I'm working on a side scroller, which right now places obstacles and platforms at the start of the level. I'm considering a performance function that runs every second: remove() sprites that are further than 2 screen-lengths away from the player, add them again when the player comes closer.

ā†’ Will the garbage collector remove sprites that are not added, even when there are references to them, like in an array? Even when they have custom functions and variables inside of the sprite?
ā†’ If so, is there a way to keep them "ready" and added, but taking less performance? Does just hiding them or removing their collision rectangle help?

Thanks!

Sander.

Read up on garbage collection: objects aren't killed off unless they and their variables, functions and tables are set to nil.

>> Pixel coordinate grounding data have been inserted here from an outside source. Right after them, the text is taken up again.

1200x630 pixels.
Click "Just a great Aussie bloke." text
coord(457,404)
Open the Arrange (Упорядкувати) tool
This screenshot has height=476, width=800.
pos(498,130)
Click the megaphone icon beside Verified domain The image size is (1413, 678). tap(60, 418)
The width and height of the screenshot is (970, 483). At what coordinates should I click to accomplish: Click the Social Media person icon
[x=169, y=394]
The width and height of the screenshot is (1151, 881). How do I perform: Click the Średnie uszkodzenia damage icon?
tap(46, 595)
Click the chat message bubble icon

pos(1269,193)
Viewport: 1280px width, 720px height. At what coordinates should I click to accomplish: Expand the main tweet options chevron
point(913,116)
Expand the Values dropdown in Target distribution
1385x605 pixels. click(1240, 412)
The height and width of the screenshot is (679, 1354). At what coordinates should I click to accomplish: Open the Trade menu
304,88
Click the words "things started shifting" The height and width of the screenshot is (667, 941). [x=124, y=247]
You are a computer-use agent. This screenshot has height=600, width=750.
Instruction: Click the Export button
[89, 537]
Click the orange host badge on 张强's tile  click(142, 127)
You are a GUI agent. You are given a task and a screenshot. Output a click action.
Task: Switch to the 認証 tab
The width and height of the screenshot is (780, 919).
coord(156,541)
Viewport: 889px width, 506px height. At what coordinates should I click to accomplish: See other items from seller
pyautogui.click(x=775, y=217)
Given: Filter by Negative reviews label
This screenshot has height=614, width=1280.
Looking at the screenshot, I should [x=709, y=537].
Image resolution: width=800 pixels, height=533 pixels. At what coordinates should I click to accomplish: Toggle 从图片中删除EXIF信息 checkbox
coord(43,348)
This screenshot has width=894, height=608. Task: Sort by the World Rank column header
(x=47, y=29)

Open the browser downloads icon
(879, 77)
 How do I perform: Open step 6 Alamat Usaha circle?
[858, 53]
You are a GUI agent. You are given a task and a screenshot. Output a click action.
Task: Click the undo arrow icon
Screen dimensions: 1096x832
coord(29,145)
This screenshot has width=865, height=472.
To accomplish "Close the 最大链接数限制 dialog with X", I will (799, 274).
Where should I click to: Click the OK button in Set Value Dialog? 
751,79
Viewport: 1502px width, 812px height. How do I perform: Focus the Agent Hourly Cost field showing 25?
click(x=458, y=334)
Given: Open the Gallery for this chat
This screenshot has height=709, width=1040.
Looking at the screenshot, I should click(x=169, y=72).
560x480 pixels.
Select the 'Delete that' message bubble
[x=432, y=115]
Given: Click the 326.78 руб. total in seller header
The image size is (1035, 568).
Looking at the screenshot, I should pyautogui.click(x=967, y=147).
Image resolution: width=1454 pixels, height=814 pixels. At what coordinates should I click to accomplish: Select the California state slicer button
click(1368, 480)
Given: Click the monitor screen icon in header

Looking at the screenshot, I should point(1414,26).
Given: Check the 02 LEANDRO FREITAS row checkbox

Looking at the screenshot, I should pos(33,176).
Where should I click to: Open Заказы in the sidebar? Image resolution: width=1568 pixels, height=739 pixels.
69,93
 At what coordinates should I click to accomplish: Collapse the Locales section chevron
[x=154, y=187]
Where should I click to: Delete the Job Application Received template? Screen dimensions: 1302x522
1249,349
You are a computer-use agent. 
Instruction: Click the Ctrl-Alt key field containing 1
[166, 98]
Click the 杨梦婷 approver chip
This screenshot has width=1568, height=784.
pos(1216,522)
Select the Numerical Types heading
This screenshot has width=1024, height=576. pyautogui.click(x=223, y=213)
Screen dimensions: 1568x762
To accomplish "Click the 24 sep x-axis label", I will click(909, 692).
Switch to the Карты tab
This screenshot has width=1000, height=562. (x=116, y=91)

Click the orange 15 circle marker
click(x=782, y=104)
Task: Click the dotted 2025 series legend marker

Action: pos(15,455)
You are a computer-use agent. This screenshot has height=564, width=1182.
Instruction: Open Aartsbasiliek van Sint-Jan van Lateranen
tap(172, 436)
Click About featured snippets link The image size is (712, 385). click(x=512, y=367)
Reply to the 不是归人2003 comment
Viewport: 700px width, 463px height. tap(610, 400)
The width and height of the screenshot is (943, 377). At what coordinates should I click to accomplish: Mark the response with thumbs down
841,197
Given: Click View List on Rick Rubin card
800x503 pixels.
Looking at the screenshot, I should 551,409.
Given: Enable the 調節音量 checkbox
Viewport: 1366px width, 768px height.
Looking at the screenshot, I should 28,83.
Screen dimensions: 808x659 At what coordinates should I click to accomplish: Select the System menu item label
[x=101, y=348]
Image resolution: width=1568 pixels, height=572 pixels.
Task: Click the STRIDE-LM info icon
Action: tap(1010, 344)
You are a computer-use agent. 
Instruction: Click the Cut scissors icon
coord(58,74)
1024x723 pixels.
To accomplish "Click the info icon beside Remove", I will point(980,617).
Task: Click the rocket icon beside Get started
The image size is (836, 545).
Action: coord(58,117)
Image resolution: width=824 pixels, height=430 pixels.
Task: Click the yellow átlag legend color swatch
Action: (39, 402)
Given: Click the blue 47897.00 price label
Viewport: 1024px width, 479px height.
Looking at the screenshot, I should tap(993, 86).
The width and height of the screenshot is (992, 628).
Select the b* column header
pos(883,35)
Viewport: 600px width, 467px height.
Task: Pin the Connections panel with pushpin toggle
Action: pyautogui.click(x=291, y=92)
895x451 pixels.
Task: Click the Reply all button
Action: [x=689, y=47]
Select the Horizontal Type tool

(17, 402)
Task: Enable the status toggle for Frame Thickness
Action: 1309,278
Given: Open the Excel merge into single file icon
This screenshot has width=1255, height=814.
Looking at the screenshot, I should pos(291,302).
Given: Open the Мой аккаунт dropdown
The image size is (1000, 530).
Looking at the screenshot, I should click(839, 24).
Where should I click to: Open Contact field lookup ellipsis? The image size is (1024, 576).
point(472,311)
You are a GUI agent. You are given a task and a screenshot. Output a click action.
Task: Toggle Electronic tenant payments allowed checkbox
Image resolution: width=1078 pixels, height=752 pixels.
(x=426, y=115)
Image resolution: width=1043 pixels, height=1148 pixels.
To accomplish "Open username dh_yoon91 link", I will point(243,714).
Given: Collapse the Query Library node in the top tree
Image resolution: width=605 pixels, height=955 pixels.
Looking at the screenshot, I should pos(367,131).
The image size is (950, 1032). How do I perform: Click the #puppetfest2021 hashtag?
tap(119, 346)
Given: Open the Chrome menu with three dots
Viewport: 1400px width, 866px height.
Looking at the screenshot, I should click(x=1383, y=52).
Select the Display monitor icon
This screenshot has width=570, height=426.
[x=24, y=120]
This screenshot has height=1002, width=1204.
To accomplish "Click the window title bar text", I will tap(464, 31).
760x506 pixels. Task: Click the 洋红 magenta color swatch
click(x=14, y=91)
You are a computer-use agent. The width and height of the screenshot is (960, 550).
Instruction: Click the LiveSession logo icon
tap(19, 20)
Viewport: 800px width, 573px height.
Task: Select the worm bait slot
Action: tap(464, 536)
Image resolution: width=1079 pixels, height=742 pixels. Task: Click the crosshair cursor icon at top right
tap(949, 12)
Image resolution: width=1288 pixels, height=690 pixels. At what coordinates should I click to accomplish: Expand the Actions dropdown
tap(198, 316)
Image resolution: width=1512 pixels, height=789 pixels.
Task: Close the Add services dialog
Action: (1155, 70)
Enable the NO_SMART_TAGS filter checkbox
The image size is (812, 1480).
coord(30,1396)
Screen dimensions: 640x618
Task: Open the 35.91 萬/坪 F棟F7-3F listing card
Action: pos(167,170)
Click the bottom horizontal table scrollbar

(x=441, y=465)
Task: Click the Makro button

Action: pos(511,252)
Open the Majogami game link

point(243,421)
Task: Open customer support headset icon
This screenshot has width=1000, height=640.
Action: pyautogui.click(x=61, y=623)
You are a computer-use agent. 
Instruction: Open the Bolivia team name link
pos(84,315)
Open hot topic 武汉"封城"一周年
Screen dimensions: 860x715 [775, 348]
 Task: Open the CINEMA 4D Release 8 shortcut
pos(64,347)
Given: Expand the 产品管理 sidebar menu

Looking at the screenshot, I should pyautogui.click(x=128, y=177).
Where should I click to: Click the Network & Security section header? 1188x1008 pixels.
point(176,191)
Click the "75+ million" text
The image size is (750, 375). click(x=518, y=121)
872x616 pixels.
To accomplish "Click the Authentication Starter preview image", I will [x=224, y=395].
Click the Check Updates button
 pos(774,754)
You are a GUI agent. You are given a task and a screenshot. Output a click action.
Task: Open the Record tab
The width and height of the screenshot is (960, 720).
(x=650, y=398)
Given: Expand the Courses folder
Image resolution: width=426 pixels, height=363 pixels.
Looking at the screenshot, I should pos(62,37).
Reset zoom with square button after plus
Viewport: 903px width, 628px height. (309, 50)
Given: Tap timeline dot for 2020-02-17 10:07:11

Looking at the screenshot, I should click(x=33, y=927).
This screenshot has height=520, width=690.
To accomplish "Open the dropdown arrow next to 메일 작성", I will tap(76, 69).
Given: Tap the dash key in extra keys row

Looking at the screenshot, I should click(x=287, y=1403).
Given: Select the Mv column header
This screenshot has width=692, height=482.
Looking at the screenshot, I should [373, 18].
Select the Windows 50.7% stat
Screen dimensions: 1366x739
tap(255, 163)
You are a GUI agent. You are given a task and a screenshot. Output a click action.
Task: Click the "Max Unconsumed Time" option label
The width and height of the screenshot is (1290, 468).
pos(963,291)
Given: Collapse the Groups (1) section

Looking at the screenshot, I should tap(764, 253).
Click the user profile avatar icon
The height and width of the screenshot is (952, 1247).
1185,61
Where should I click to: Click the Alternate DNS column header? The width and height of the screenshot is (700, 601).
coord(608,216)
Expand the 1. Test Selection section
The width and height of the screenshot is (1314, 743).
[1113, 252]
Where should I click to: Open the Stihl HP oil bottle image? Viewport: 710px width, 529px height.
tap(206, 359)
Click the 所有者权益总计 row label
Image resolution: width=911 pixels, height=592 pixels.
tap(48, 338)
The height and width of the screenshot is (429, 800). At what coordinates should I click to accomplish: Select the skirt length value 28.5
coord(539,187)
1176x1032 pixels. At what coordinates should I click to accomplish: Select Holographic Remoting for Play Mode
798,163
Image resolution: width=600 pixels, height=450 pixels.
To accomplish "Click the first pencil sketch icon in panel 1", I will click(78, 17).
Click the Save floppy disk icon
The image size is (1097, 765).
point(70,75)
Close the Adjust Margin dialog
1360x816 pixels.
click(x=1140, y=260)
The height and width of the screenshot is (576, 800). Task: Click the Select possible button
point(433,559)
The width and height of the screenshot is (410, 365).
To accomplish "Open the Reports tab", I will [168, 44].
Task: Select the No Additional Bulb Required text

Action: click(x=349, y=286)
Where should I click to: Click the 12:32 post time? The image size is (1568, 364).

So it's safe to remove() a sprite far away from the player to improve performance, because its update() won't be called and it will be ignored by moveWithCollisions(), right?

I'm using C. I pre-create a bunch of sprites, then add() and remove() them as they're needed. As far as I can tell, when the sprites are remove()d from the screen they are not processed.

For example, I create a bunch of alien bomb sprites that are kept removed. When one of my aliens needs a bomb-sprite I find an idle one, re-position it, then add() it to the display list. When the bomb goes off-screen, it gets removed and set to idle again.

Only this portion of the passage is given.